- **Task data**:
'''

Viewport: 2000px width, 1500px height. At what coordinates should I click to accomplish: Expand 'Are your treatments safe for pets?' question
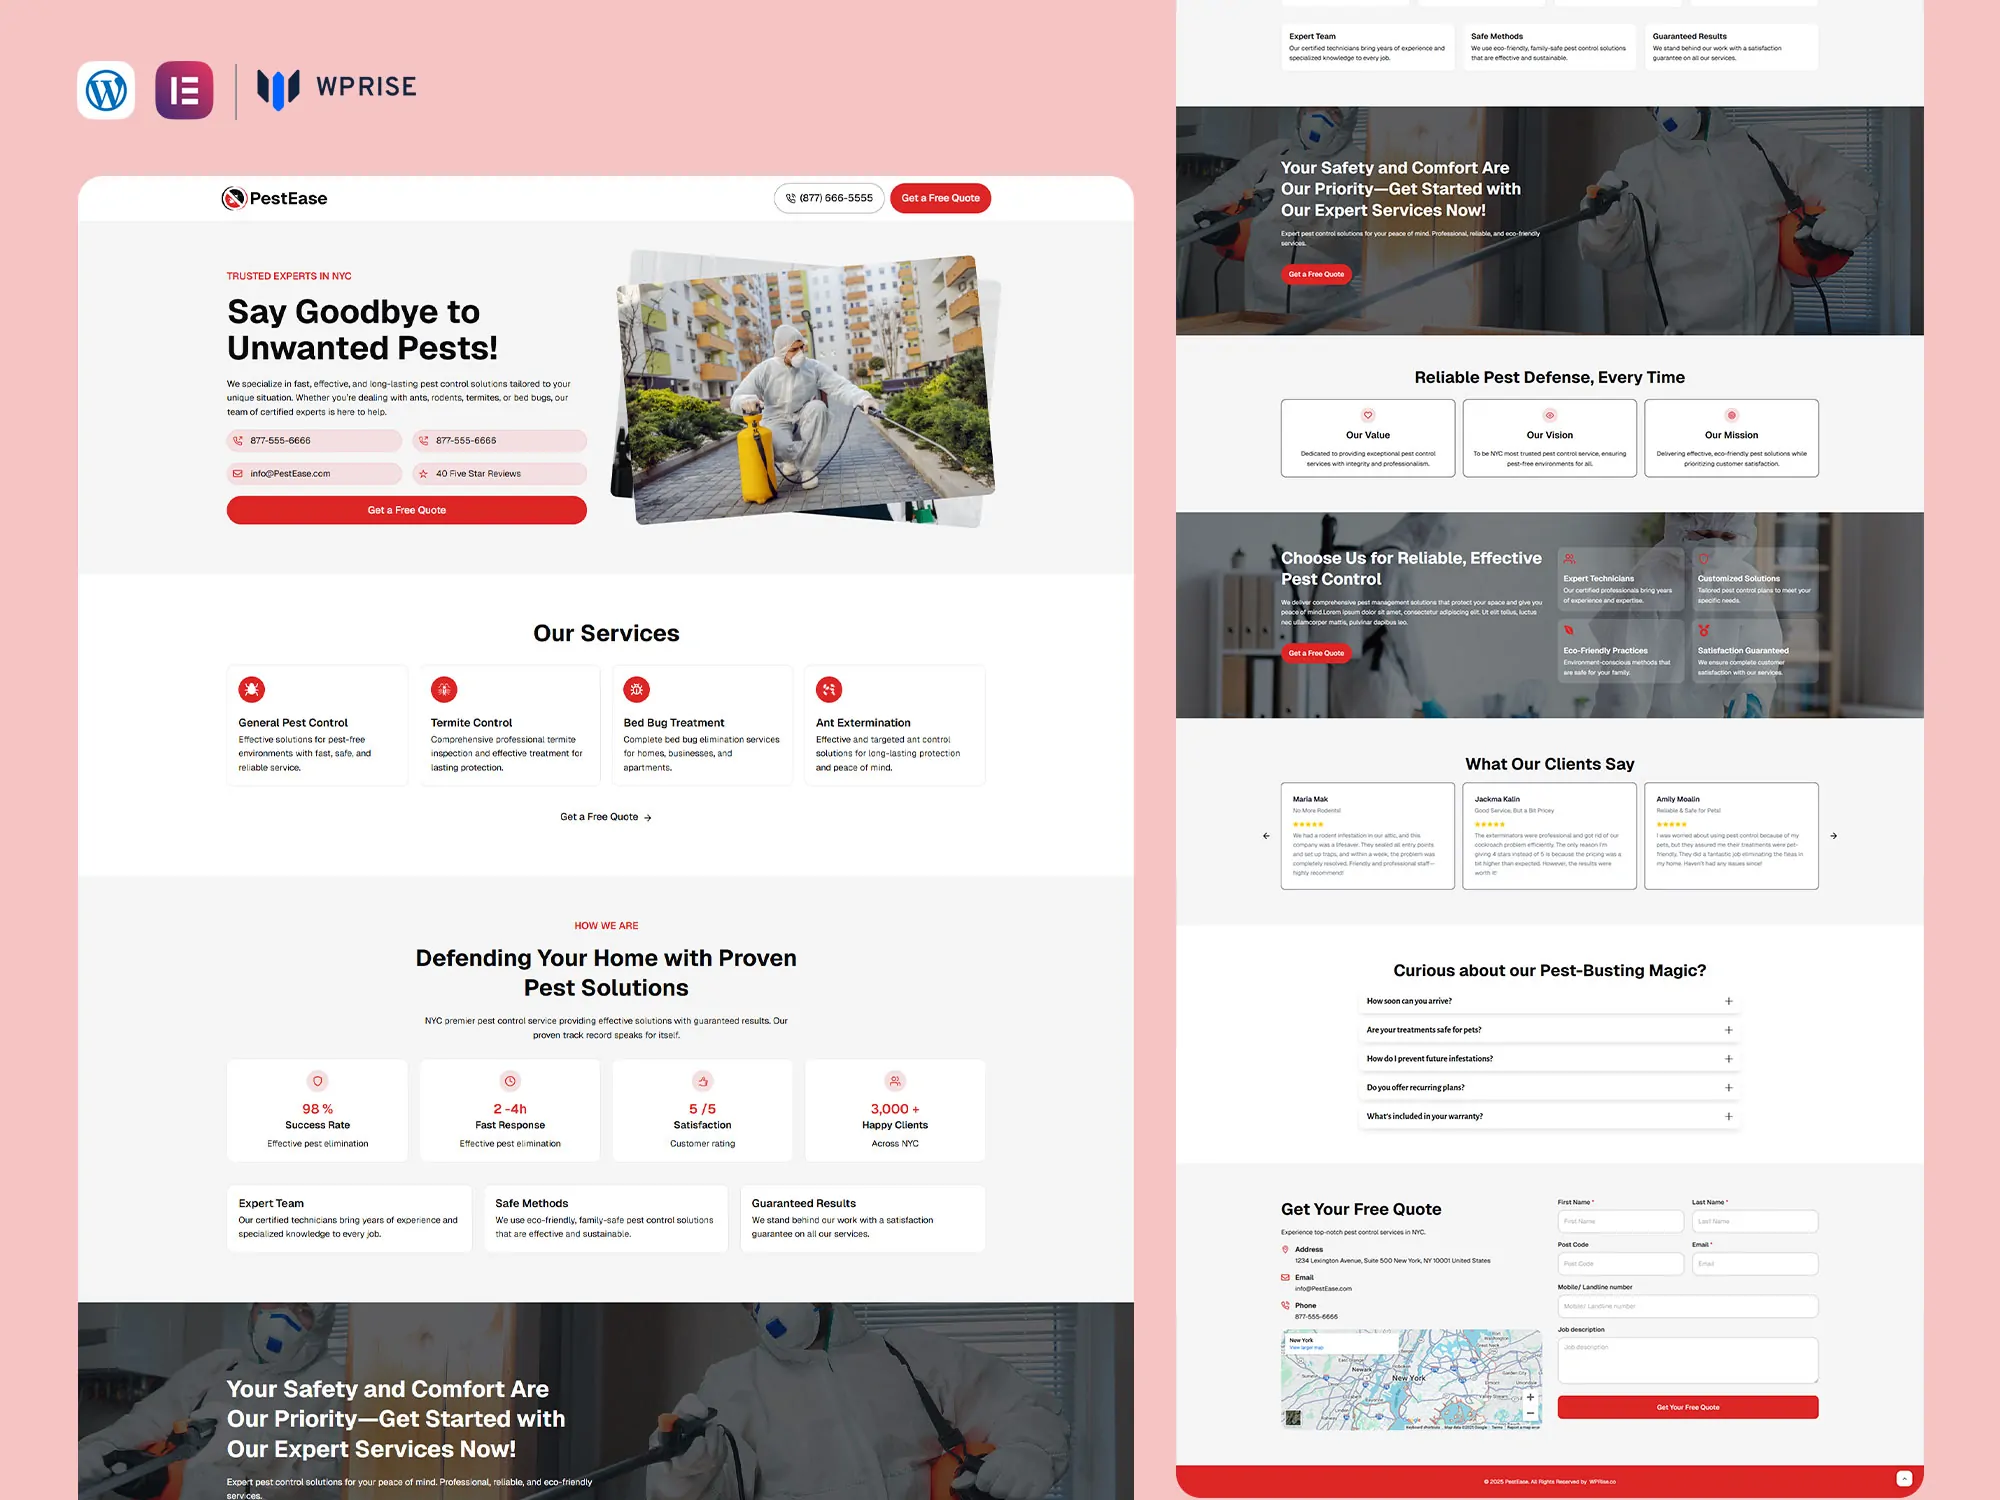tap(1727, 1029)
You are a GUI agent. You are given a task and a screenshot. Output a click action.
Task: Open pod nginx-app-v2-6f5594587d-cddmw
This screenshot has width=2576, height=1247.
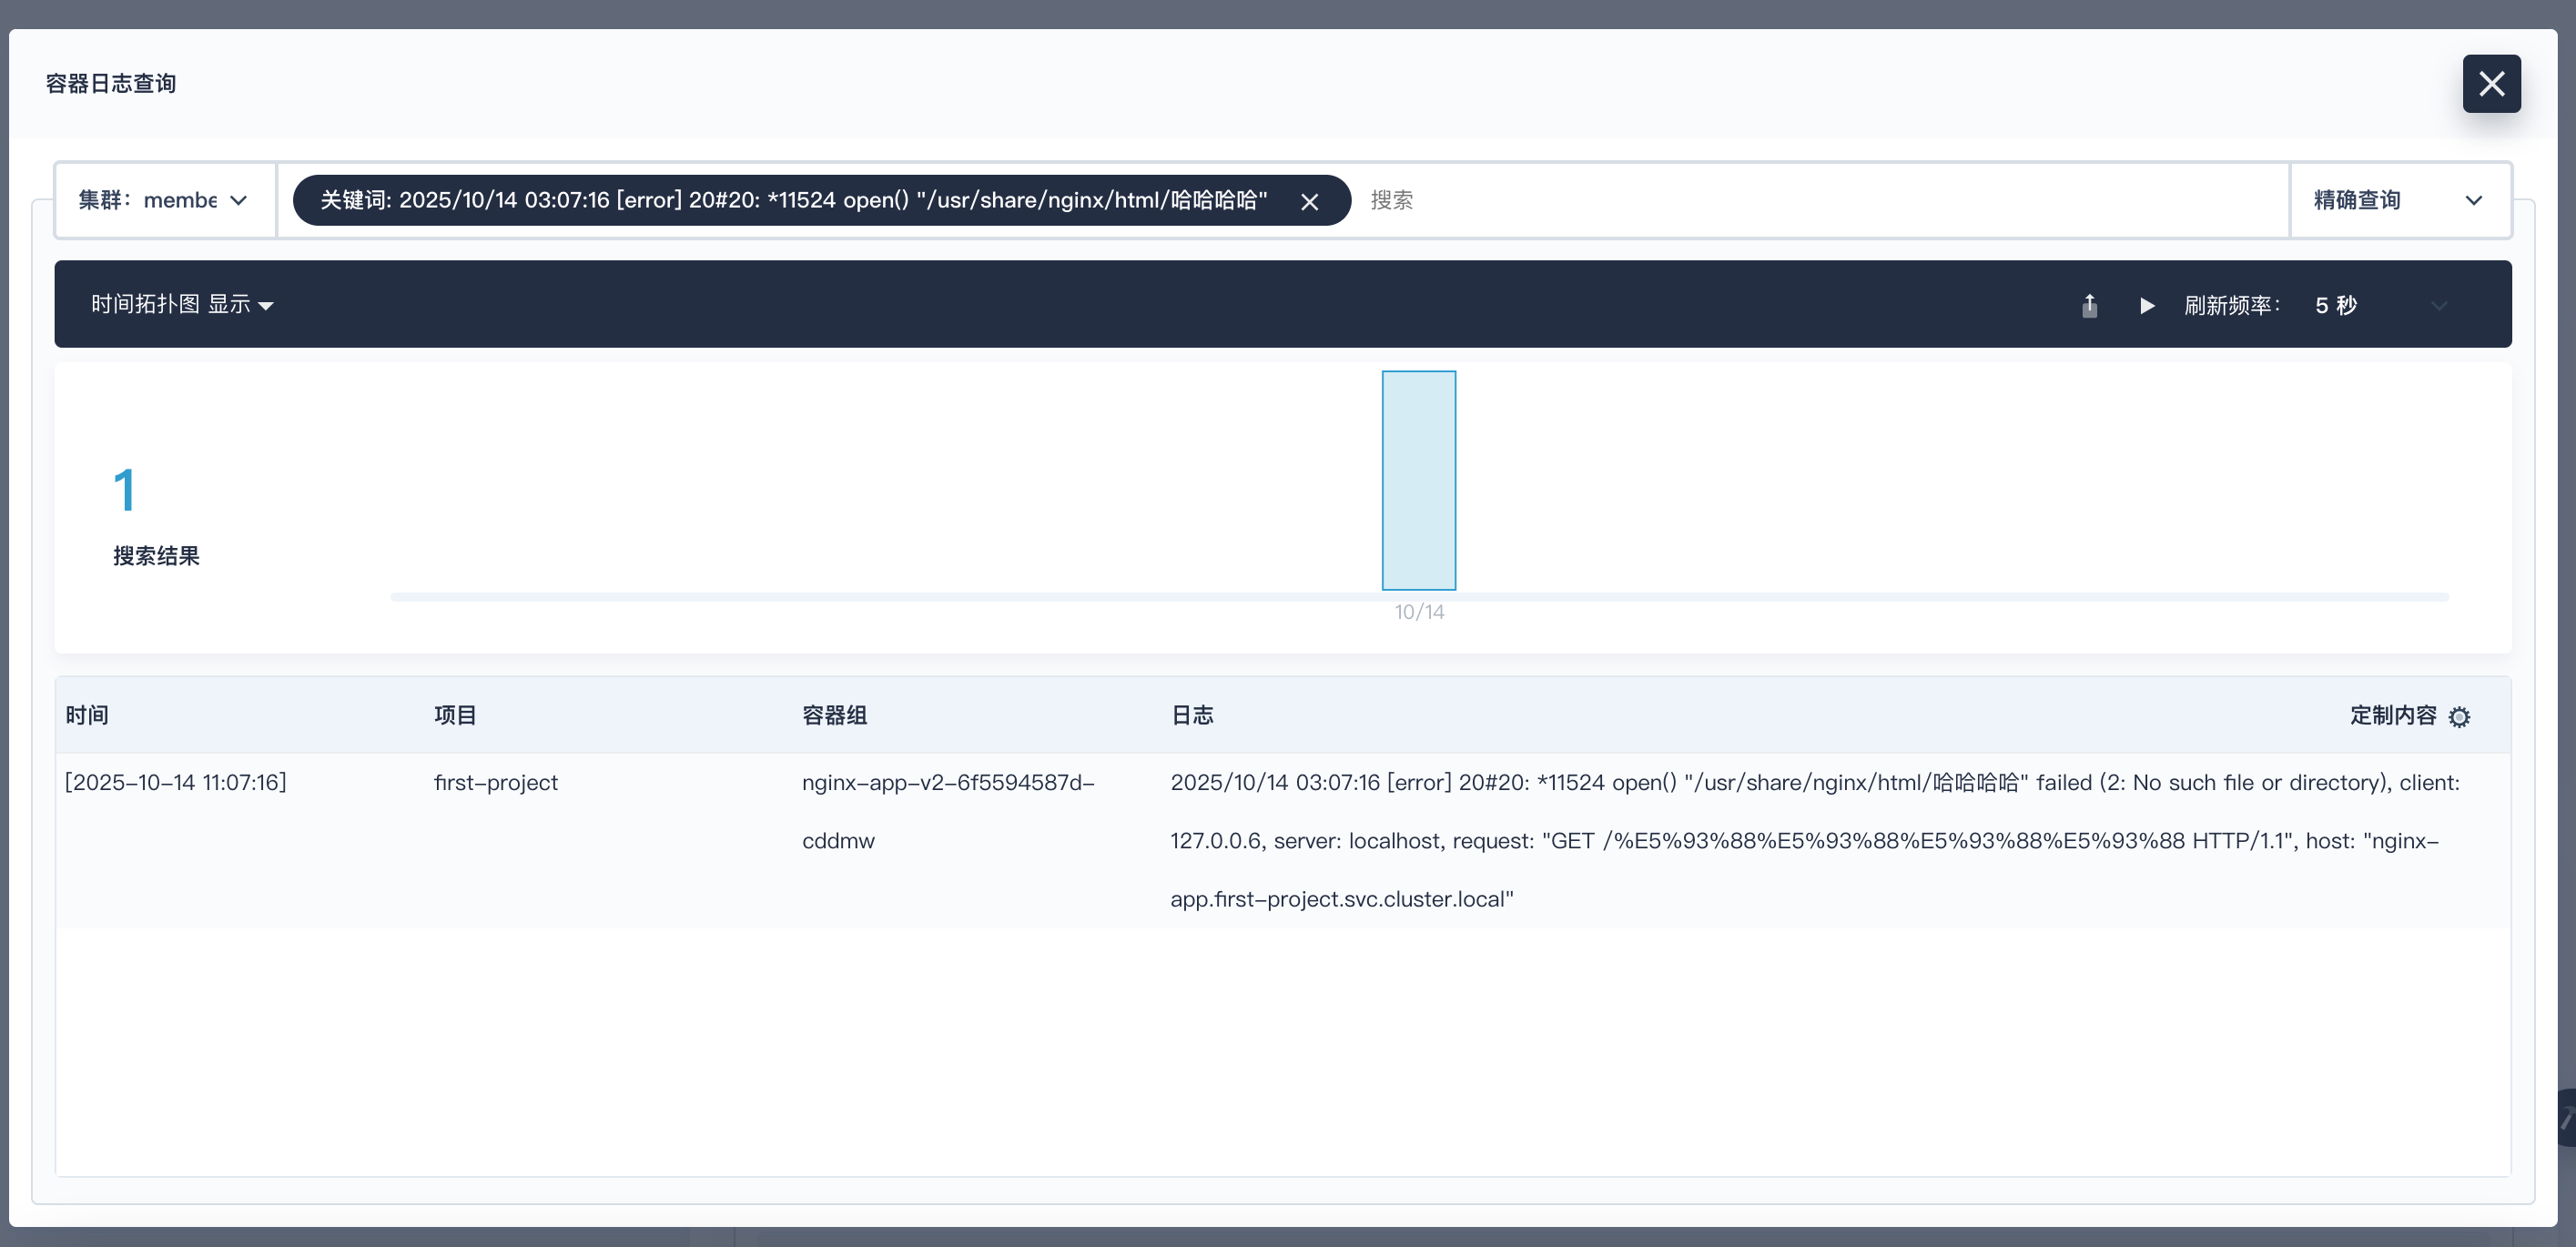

'''

- **What is required**: Your copy should match the listing exactly, apart from the pictures it leaves out.

- **Task output**:
Viewport: 2000px width, 1500px height. At what coordinates should I click to accomplish: Expand 'Are your treatments safe for pets?' question
tap(1727, 1029)
You are a GUI agent. You are given a task and a screenshot. Output a click action.
Task: Open pod nginx-app-v2-6f5594587d-cddmw
This screenshot has width=2576, height=1247.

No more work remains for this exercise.